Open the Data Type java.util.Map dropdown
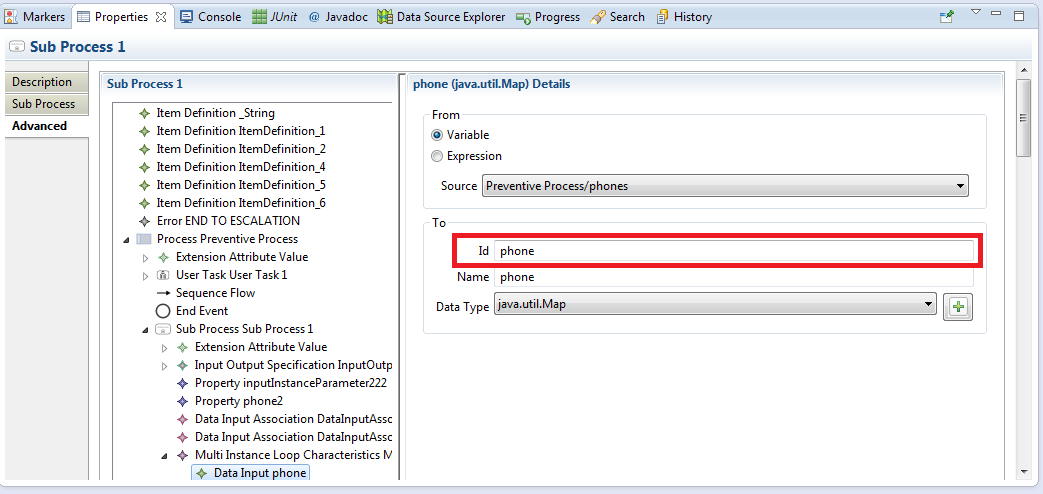 715,305
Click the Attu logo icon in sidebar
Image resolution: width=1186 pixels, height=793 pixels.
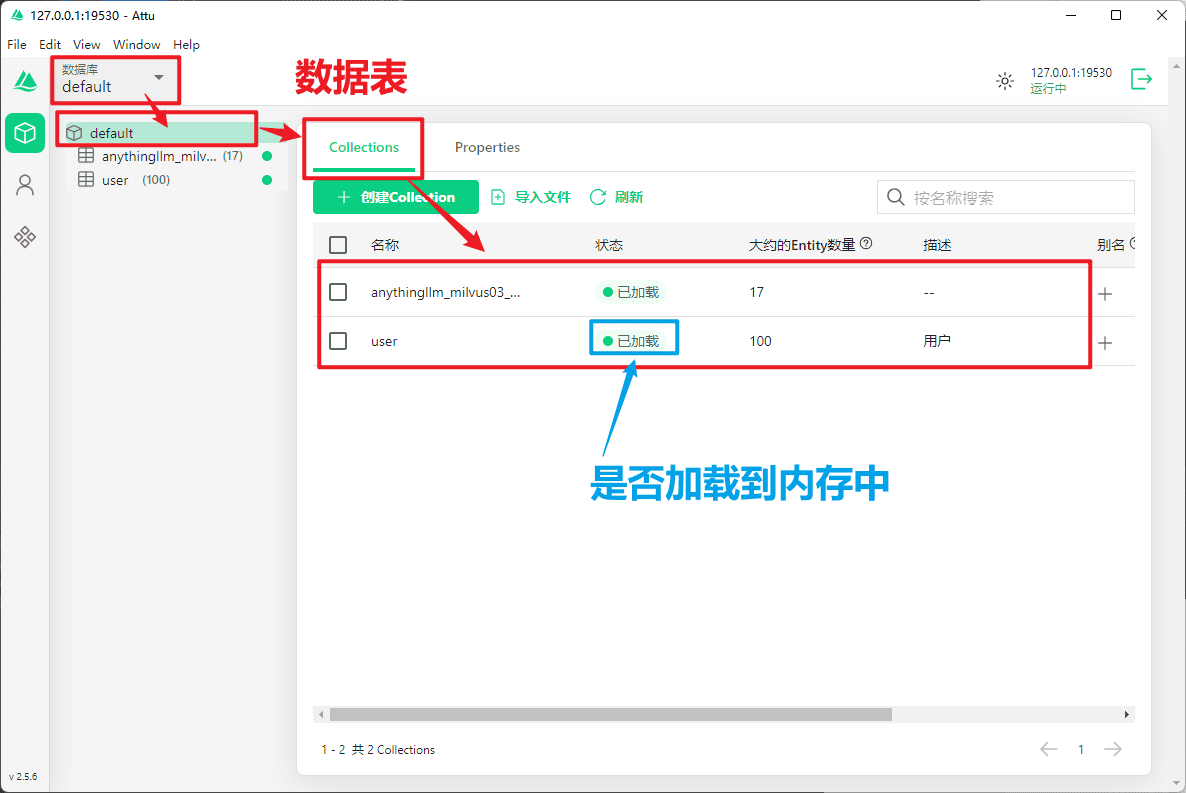(x=25, y=80)
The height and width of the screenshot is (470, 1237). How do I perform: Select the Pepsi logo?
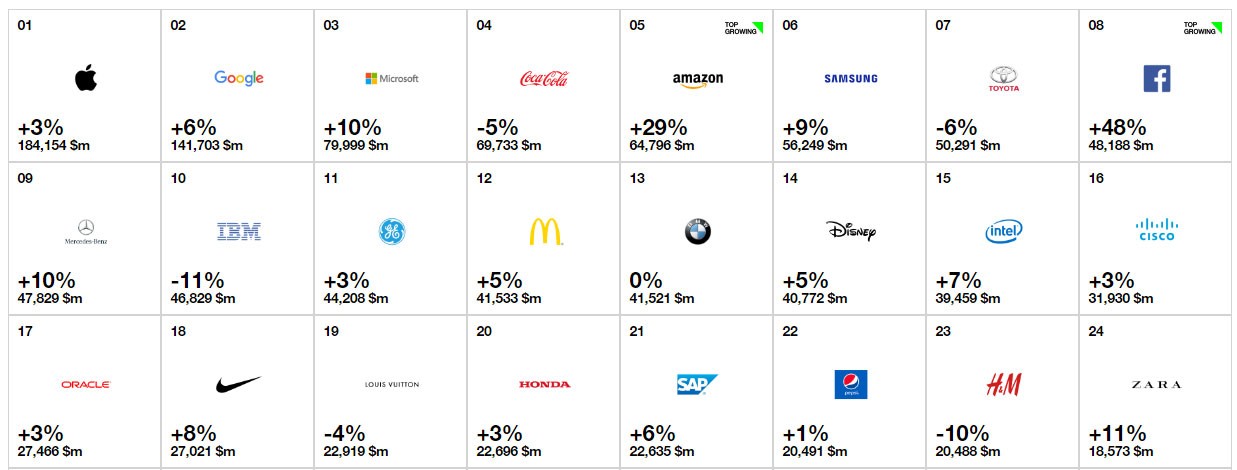click(x=850, y=385)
--------
Copy out exactly the lines between the line that contains "The height and" and the last line of the records, both ends included; leave out every picture.

*Answer to this task*:
The height and width of the screenshot is (470, 1237). How do I perform: Select the Pepsi logo?
click(x=850, y=385)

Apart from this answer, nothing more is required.